To use a window size of 10:

idx, g, ess = red.detect_equilibration_window(my_timeseries, window_size=10, window_size_fn = None, plot=True)

You can also play with the kernel function used in the window method by specifying the kernel argument. You should supply the function directly - the default is np.bartlett.

The Original Marginal Standard Error Rule#

To use White's original Marginal Standard Error Rule (White, 1997), you can use the window method with a window size of 1:

idx, g, ess = red.detect_equilibration_window(my_timeseries, window_size=1, window_size_fn=None, plot=True)

Maximum Effective Sample Size and Chodera's Method#

To select the truncation point according to the maximum effective sample size (instead of the minimum squared standard error), you can specify the method argument to be "max_ess". To use Chodera's method (Chodera, 2016) as implemented in pymbar.timeseries, you can specify the sequence_estimator to be "positive":

idx, g, ess = red.detect_equilibration_init_seq(my_timeseries, method="max_ess", sequence_estimator="positive", plot=True)
# Equivalent to pymbar.timeseries.detect_equilibration(my_timeseries, fast=False)

Plotting#

To save a plot showing the (block-averaged) time series and variance of the mean/ effective sample size against truncation time, simply specify plot=True and, optionally, specify a name for the plot with plot_name. This works for either of the equilbration detection functions.

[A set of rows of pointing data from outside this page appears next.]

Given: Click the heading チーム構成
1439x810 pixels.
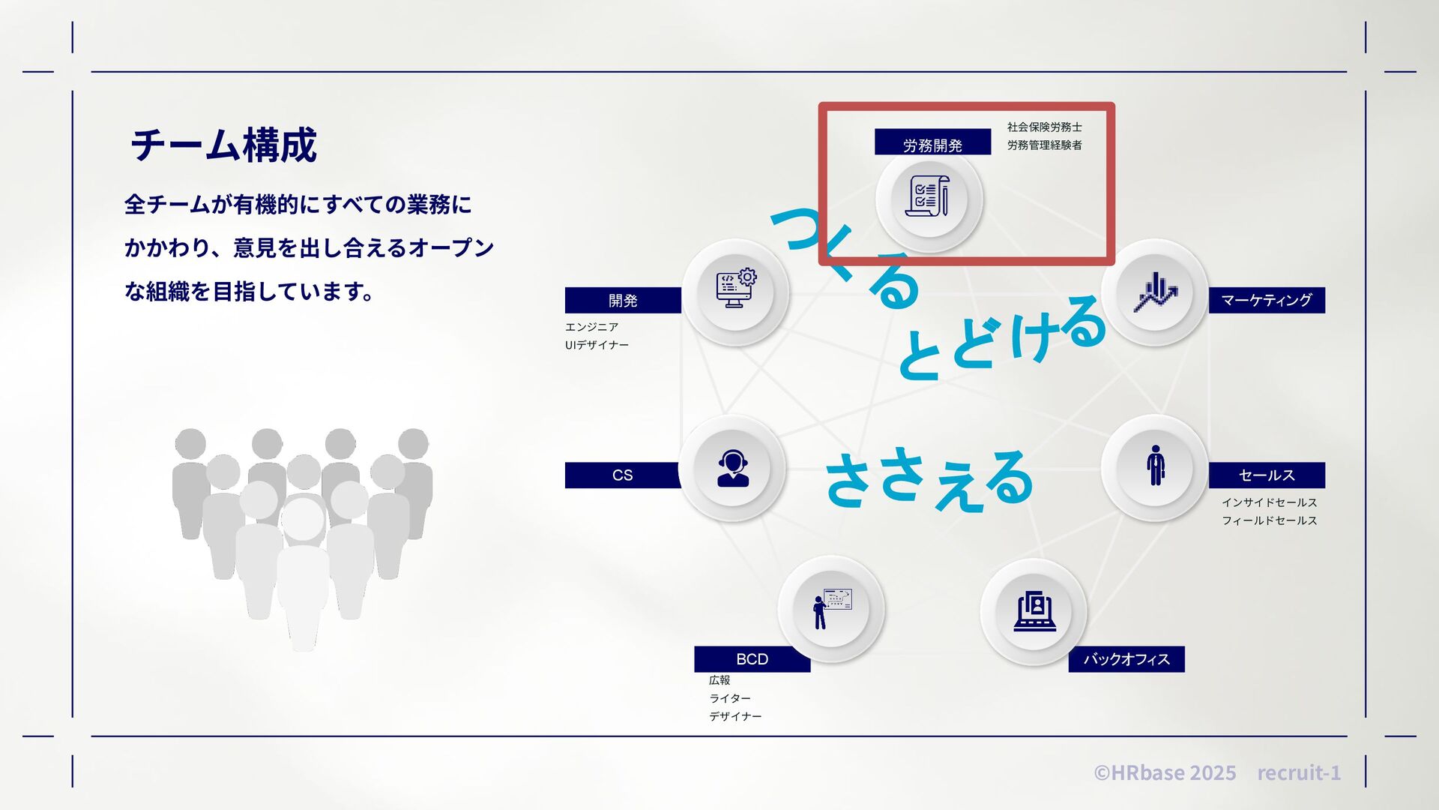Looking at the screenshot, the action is coord(223,145).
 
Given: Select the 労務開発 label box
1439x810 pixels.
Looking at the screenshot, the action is coord(932,143).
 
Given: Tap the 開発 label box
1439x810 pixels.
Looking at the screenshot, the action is coord(622,300).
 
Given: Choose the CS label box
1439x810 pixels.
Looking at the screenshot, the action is coord(622,476).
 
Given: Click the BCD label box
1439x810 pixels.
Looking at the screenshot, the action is coord(752,659).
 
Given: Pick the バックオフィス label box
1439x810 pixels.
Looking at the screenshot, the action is coord(1126,659).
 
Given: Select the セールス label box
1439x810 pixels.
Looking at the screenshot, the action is coord(1266,476).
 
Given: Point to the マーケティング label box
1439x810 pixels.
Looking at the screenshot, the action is coord(1266,300).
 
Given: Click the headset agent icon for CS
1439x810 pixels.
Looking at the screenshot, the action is coord(732,469).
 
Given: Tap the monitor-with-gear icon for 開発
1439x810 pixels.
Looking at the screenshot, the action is coord(736,290).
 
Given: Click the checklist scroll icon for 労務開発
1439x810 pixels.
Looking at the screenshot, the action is coord(929,197).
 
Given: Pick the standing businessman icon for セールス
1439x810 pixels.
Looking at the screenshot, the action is coord(1155,466).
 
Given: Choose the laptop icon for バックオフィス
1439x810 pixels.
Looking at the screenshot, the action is coord(1034,611).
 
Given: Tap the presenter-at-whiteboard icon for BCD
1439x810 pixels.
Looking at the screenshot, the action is coord(831,609).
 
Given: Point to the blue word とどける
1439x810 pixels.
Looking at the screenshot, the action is coord(1001,339).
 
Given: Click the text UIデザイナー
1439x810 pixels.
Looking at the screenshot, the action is coord(597,345).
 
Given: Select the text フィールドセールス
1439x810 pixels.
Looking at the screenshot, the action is coord(1269,520).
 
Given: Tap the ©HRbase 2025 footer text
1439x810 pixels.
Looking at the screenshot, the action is coord(1165,772).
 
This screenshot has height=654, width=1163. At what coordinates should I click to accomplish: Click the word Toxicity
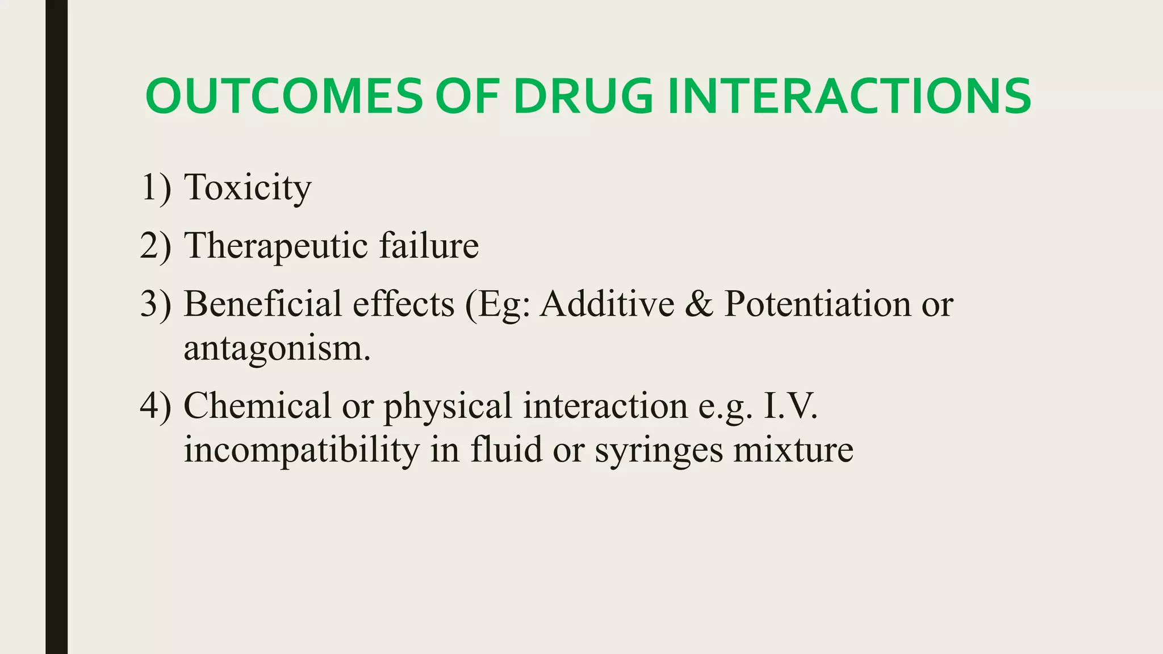[x=248, y=187]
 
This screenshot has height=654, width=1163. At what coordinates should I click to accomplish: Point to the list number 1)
[x=155, y=187]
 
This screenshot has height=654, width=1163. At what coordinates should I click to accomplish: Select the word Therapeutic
[x=276, y=246]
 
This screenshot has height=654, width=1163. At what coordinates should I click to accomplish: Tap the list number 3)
[x=155, y=304]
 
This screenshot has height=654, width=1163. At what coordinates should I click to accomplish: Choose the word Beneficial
[x=262, y=304]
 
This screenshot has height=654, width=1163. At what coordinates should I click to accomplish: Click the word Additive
[x=606, y=304]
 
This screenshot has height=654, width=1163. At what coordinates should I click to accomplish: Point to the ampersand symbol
[x=699, y=304]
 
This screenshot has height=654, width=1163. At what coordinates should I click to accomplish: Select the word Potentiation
[x=817, y=304]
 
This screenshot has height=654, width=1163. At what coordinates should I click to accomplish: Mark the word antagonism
[x=277, y=349]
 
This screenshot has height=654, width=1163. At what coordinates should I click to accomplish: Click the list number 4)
[x=155, y=406]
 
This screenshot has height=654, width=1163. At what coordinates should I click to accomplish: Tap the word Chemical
[x=257, y=406]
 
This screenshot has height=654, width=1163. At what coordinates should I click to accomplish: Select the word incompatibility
[x=301, y=451]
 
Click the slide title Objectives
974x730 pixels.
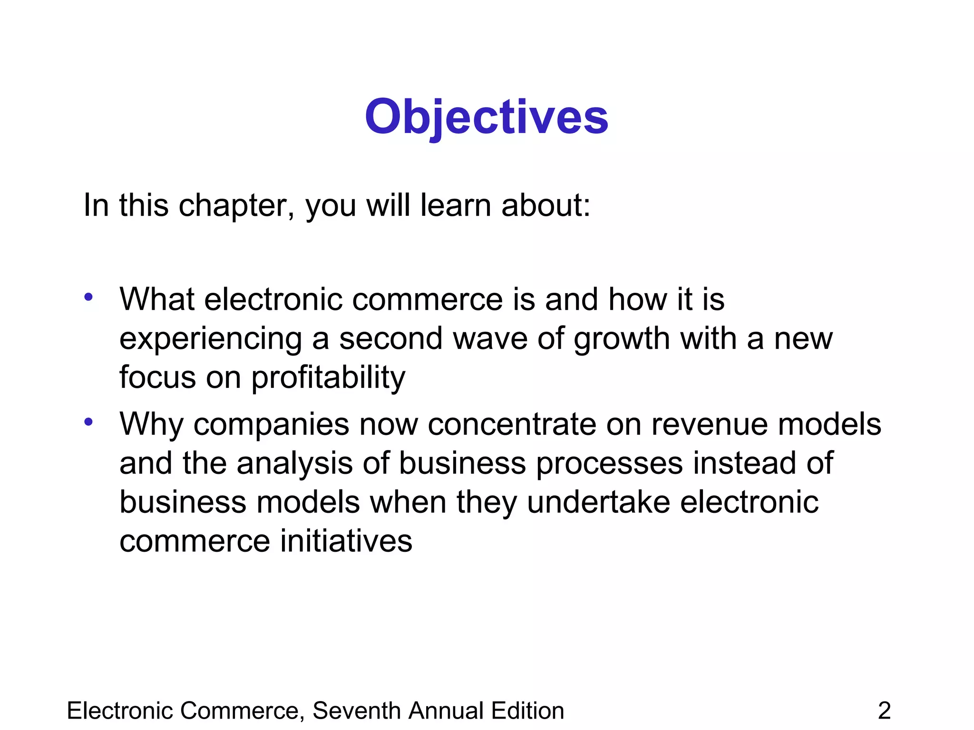487,117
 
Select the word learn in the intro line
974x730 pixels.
455,205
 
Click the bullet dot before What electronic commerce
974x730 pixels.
88,298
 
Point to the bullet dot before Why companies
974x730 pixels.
88,422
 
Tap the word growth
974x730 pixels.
622,339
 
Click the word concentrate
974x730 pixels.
512,424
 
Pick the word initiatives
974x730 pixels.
346,541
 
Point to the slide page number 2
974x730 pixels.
884,711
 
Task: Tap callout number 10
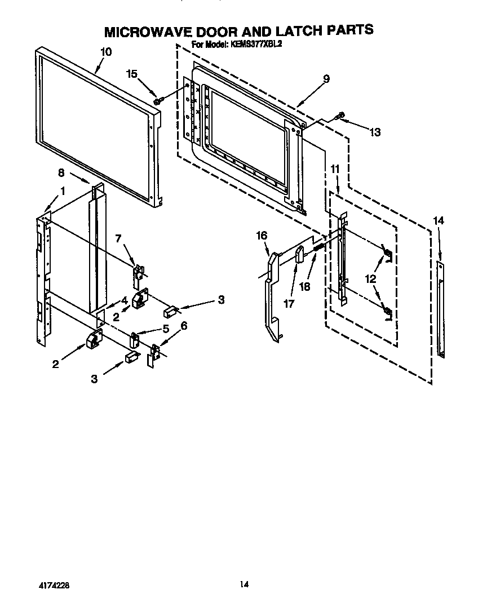tap(105, 52)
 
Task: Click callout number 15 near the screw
tap(132, 74)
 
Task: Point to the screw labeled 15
tap(158, 100)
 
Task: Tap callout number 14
tap(439, 220)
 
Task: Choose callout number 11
tap(335, 169)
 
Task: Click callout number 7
tap(118, 238)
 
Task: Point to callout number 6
tap(184, 325)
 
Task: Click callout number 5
tap(166, 328)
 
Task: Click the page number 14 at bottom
tap(244, 584)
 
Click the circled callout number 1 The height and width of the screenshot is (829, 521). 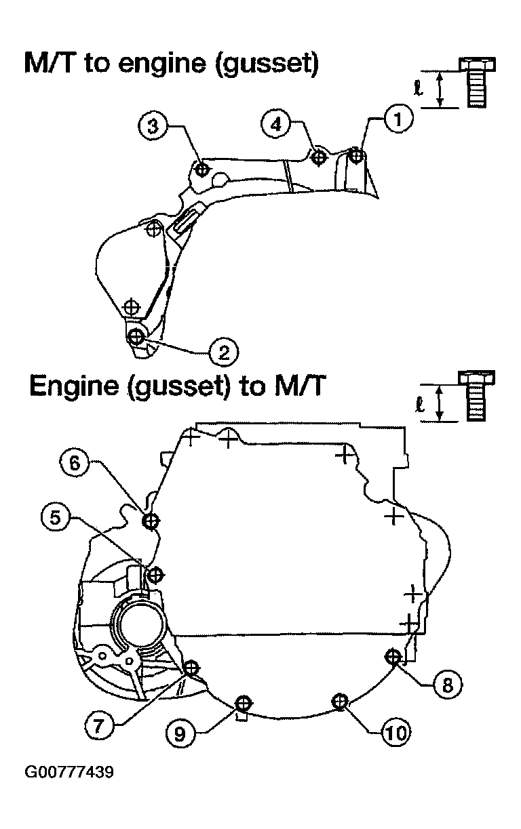click(x=398, y=119)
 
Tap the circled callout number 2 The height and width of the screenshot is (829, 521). click(x=224, y=352)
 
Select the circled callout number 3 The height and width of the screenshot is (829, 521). click(x=153, y=125)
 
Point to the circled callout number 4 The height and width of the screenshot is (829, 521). click(x=276, y=125)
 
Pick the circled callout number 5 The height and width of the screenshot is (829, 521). click(x=55, y=517)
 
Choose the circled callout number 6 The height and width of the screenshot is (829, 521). click(x=75, y=462)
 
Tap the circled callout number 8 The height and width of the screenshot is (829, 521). click(x=448, y=685)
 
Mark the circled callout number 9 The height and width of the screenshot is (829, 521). click(x=180, y=733)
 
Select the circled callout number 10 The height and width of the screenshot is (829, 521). click(x=396, y=732)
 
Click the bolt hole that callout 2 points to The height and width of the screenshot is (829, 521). click(x=136, y=336)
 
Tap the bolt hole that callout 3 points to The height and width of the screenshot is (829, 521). click(x=202, y=170)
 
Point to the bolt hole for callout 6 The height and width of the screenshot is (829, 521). click(x=151, y=521)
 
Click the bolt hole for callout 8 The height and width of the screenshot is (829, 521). click(x=393, y=657)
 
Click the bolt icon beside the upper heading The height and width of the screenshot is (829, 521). click(x=477, y=82)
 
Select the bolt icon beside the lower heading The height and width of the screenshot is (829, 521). click(x=476, y=397)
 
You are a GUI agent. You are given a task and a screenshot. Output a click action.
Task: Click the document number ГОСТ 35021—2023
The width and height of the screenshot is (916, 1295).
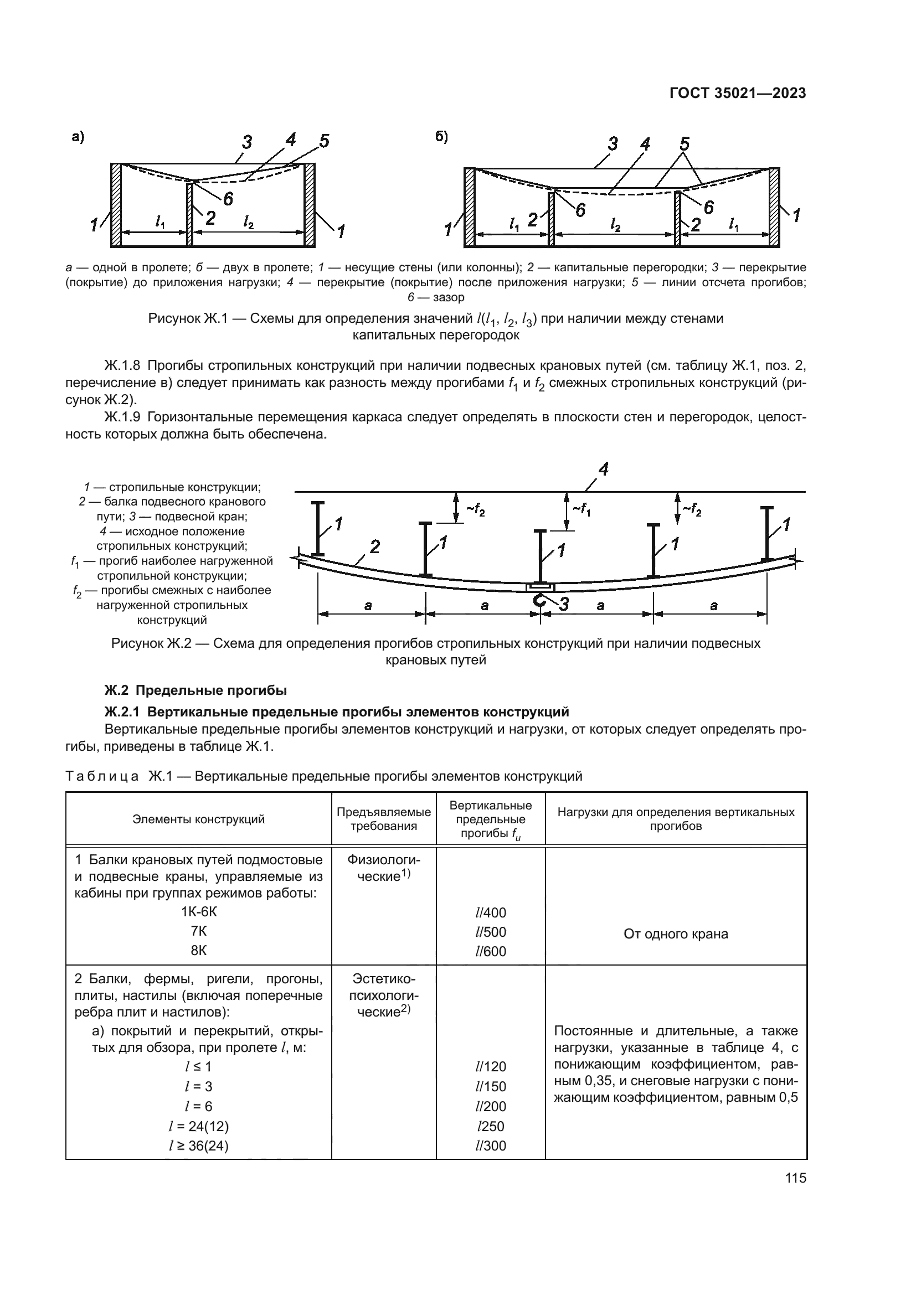(737, 94)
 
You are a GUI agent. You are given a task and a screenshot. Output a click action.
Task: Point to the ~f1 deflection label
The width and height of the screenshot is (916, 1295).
(581, 509)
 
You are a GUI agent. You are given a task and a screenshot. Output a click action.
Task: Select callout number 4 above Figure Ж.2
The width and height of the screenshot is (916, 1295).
(603, 469)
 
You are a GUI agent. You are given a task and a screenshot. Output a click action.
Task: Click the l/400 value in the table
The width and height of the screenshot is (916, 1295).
(490, 912)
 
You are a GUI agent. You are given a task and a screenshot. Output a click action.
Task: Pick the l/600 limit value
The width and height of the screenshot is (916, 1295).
(490, 952)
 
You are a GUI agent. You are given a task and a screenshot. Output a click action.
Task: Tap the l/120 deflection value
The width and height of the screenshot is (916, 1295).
(490, 1066)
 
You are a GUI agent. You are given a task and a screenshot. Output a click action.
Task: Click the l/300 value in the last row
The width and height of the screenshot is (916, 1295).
(490, 1146)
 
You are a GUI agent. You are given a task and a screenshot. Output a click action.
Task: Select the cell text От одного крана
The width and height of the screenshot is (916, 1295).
(675, 934)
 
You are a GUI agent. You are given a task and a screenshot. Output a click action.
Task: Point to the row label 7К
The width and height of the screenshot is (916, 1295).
(199, 931)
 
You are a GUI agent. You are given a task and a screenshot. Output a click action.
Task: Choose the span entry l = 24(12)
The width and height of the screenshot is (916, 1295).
(199, 1126)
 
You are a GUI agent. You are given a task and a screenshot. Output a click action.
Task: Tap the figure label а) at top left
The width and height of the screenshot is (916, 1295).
(78, 137)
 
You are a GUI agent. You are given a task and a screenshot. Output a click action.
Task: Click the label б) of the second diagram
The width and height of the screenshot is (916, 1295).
(441, 137)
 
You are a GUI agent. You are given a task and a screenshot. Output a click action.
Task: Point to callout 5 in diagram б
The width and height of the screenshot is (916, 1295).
(683, 143)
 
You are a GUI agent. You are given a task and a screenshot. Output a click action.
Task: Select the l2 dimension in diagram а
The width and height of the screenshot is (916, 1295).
(248, 223)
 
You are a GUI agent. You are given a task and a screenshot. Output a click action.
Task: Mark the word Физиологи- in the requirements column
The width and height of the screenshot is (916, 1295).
(384, 860)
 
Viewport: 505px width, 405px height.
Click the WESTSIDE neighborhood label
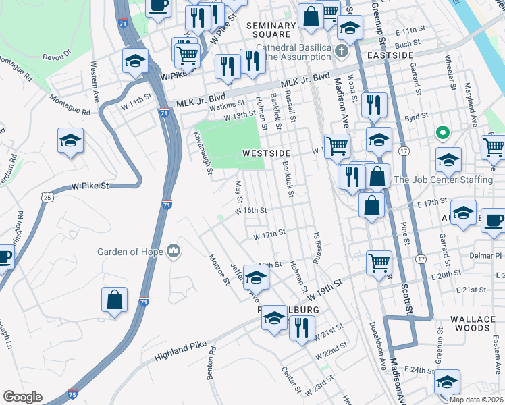click(267, 154)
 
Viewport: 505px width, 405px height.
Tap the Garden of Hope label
click(130, 252)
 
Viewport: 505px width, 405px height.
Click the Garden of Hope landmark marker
click(174, 252)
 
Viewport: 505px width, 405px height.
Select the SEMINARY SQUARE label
click(271, 30)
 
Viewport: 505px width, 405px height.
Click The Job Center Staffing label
click(443, 180)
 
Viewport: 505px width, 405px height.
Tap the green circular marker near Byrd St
click(443, 132)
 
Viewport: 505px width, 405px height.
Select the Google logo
click(22, 397)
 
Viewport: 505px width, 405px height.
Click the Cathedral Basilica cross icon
click(342, 51)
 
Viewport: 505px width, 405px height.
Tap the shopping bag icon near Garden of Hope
click(115, 300)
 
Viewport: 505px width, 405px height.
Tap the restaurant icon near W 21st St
click(302, 327)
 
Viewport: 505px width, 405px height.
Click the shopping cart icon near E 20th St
click(379, 263)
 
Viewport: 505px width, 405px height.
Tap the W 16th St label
click(251, 210)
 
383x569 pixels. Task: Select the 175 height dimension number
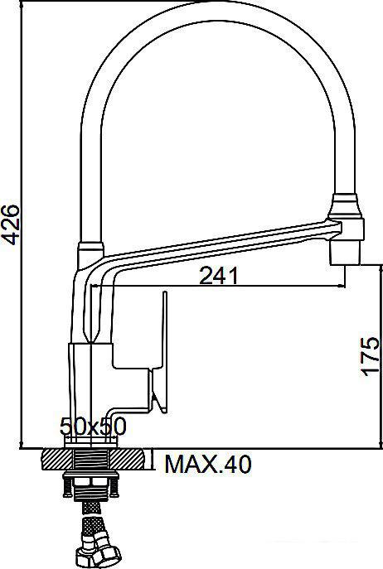click(x=371, y=356)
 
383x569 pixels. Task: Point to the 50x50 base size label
click(x=92, y=427)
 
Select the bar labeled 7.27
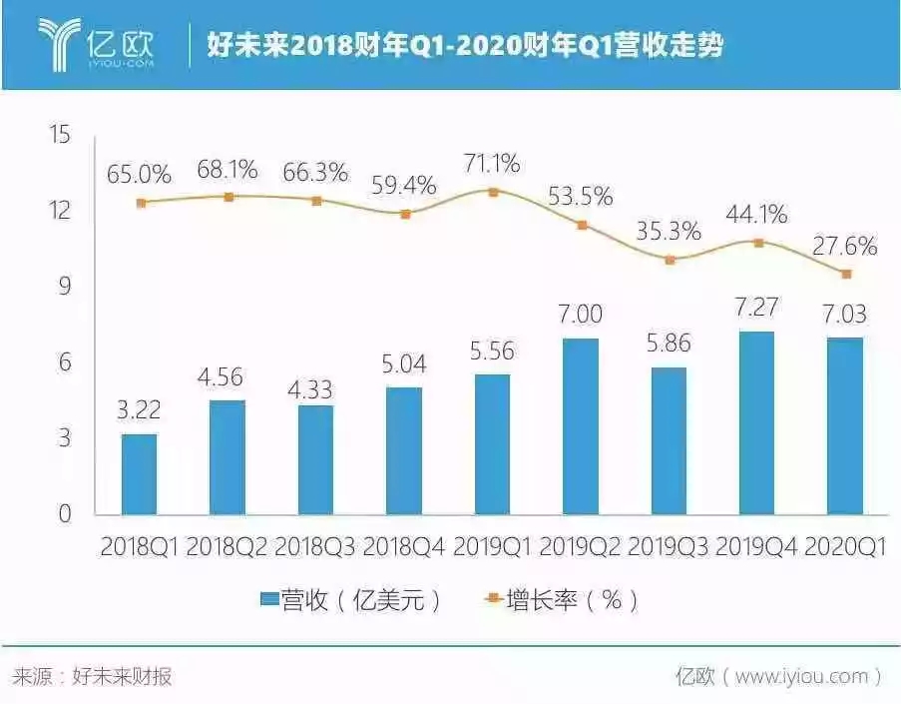point(758,422)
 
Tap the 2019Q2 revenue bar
point(582,426)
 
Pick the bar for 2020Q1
point(846,425)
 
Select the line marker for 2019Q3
point(671,260)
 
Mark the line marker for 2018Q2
point(228,197)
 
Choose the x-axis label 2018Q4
point(405,547)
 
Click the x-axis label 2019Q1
point(493,547)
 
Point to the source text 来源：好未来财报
point(92,676)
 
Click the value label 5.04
point(405,364)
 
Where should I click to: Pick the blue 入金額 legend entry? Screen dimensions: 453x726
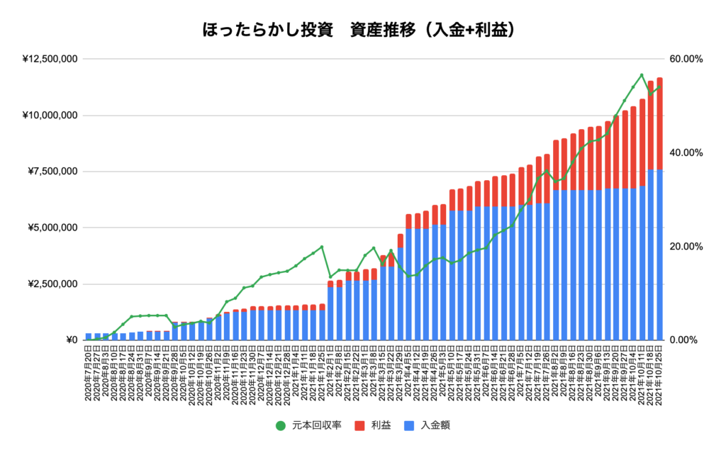point(429,425)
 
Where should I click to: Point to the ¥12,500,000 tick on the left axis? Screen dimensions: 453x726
point(50,60)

idx, g, ess = red.detect_equilibration_window(my_timeseries, plot=True, plot_name="my_equilibration_plot.png")

Estimating Uncertainty#

To calculate uncertainty, we recommend using Geyer's initial convex sequence method (Geyer, 1992), which is the default for get_conf_int_init_seq. For example, to estimate a 95 % confidence interval:

ci_95 = red.get_conf_int_init_seq(my_timeseries, sequence_estimator="initial_convex", alpha_two_tailed=0.05)

This function has a similar interface to detect_equilibration_init_seq, and you can specify the "sequence_estimator" in the same way. Note that this assumes we have a reasonable effective sample size, and hence that the means are approximately normally distributed by the central limit theorem.

Warning

Estimates of uncertainty based on single runs are very likely to be underestimates. Estimating uncertainty from deviations between repeat runs is more robust.